= David McSkimming =

Australian pianist

David McSkimming OAM (6 March 1950 – 17 March 2016) was an Australian pianist best known as an accompanist and, over many years, a regular performer in concert and on radio for the ABC. After graduating with a master's degree in Piano Performance, he played harpsichord and organ continuo and piano with the Melbourne and Adelaide Symphony Orchestras, Orchestra Victoria and the Adelaide Chamber Orchestra. He also played horn in the Adelaide Symphony Orchestra. From 2006, McSkimming was Head of Music at Victorian Opera.

He gave recitals with many Australian musicians, including Yvonne Kenny, Marilyn Richardson, Emma Matthews and Jonathan Summers. He gave recitals with, amongst others, violinists Jane Peters and Miwako Abe and hornplayer Richard Runnels. In October 1998 as part of the Melbourne Festival, Mr McSkimming was the associate artist in recitals with the renowned Korean soprano Sumi Jo and American tenor Gary Lakes.

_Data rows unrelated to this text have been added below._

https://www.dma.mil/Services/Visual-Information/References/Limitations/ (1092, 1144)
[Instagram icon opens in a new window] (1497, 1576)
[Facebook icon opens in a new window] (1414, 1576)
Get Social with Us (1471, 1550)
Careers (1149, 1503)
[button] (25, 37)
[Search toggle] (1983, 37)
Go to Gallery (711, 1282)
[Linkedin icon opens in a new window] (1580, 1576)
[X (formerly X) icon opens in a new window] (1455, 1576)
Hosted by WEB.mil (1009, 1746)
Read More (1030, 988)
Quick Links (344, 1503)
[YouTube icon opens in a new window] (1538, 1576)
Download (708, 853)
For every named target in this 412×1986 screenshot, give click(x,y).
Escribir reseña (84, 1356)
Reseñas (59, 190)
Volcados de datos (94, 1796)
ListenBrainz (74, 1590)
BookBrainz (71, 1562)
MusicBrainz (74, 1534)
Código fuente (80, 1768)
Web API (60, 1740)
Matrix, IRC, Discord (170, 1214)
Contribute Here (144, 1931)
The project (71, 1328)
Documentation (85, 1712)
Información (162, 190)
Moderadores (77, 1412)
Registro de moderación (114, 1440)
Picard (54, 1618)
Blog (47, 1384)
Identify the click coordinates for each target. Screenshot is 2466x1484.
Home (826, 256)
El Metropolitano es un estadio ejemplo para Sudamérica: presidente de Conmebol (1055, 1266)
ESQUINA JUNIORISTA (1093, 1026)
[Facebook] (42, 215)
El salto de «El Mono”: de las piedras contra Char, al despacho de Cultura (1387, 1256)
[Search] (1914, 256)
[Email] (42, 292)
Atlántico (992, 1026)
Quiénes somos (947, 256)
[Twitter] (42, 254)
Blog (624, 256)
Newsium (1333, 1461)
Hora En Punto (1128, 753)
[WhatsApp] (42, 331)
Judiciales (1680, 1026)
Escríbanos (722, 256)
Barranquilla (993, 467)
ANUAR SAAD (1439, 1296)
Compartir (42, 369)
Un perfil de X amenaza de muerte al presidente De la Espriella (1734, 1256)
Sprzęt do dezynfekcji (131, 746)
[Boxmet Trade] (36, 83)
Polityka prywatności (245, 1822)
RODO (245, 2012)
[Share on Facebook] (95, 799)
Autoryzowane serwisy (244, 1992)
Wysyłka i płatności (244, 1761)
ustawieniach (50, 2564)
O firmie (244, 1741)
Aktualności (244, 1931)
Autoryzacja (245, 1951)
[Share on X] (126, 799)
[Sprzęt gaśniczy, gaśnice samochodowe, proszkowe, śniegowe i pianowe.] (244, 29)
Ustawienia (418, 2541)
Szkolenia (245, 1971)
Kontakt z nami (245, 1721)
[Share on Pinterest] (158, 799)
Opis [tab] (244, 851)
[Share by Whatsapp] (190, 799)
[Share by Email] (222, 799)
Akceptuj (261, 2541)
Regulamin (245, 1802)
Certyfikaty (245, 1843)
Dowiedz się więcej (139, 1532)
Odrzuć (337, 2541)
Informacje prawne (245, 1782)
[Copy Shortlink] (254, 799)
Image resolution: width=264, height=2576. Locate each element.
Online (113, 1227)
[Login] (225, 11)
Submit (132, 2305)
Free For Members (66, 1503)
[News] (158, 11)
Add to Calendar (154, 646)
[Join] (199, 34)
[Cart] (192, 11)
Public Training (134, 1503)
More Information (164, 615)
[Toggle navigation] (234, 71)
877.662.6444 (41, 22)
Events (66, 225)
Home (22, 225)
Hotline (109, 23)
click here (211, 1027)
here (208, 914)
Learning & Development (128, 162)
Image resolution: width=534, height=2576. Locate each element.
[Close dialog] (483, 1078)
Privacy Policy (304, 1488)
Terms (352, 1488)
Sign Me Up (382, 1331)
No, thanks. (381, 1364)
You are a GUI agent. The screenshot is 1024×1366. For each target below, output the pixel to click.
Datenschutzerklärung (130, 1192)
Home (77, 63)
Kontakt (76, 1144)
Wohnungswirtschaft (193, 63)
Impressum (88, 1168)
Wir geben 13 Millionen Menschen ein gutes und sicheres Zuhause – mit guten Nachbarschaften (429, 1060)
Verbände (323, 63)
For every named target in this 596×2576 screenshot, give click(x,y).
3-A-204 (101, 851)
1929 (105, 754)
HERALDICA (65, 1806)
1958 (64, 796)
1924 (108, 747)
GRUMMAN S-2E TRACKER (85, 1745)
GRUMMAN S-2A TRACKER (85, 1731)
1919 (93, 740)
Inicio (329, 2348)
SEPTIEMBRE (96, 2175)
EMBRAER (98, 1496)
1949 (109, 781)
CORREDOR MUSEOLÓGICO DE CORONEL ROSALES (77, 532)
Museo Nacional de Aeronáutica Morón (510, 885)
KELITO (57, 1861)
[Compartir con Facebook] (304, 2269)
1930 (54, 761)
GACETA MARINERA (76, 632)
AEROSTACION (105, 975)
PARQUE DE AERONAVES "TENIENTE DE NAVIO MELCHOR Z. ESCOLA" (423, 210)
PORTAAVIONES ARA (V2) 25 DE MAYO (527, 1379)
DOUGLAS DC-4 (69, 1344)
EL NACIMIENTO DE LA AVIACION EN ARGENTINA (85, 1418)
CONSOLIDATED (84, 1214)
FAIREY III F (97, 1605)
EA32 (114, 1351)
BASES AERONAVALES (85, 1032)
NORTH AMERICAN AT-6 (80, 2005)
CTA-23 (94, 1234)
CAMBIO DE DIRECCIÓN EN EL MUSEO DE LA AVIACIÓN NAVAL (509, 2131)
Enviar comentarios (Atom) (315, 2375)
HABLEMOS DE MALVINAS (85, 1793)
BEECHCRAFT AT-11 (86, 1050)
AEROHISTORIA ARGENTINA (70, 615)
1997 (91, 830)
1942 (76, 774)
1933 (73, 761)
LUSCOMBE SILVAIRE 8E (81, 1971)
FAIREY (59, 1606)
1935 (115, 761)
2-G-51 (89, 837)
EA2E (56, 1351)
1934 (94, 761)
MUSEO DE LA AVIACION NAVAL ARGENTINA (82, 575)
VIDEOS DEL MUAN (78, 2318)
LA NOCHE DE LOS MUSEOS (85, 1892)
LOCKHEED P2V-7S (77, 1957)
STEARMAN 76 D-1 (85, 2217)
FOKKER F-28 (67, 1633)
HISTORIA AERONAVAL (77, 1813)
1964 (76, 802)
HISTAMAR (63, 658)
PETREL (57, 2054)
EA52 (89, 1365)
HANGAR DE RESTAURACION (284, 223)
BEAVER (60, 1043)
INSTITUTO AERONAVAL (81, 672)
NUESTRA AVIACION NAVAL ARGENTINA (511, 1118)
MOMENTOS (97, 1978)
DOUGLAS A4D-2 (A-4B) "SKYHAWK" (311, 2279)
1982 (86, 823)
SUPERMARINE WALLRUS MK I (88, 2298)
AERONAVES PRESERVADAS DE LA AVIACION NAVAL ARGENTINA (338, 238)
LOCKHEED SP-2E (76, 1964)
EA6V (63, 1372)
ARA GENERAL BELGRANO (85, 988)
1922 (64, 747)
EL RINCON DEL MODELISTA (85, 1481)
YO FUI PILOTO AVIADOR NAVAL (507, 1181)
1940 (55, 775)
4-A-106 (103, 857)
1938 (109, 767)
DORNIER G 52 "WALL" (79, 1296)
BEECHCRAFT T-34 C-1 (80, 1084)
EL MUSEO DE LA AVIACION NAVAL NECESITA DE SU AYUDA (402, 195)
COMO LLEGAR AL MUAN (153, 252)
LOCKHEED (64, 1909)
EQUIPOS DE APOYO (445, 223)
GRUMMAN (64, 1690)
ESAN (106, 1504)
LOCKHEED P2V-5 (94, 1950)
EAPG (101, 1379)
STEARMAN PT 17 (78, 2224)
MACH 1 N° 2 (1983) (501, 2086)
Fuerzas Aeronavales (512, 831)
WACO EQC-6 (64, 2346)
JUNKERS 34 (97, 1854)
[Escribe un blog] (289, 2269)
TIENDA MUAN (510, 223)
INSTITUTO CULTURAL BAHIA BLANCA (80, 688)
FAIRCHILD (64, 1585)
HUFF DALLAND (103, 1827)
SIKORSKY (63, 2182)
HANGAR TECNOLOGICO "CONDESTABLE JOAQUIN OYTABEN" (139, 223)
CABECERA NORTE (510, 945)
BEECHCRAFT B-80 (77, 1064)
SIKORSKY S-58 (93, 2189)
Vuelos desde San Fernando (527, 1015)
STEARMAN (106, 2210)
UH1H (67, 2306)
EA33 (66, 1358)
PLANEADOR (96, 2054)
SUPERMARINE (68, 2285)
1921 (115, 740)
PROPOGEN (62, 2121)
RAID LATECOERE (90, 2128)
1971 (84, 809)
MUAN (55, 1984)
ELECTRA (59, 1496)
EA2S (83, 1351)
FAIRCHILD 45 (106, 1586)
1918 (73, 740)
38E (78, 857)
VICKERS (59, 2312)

McSkimming was a member of the State Opera Of South Australia from 1976–1989, after which he worked with the Victoria State Opera as Principal Repetiteur until joining Opera Australia for the year 1997. He also worked with Opera Factory Zurich. His repertoire extended to more than 130 operas. David was an Associate Artist at the Australian National Academy of Music where he worked with artists including English mezzo-soprano Sarah Walker and Australian baritone Gregory Yurisich. He was based in Melbourne but for 9 years freelanced and as such travelled all over Australia as an accompanist and repetiteur. During 2003 David spent seven months as principal repetiteur for the State opera of South Australia's Ring Cycle.

McSkimming's recording with Rosamund Illing, Songs of Duparc and Poulenc, received widespread acclaim both in Australia and internationally and was voted "Australian Classical Vocal CD of the Year" in 1997. He also recorded a CD of Chinese songs with tenor Yu Jixing; and with violinist, Miwako Abe, a CD of French violin music. 2005 saw the release of a CD of English songs and duets sung by Anthony Warlow and David Hobson; and in 2006, Hobson and McSkimming recorded and released an album of French Songs.

McSkimming was awarded the Medal of the Order of Australia (OAM) for services to the Performing Arts on Australia Day, 2012.

He died of motor neurone disease on 17 March 2016.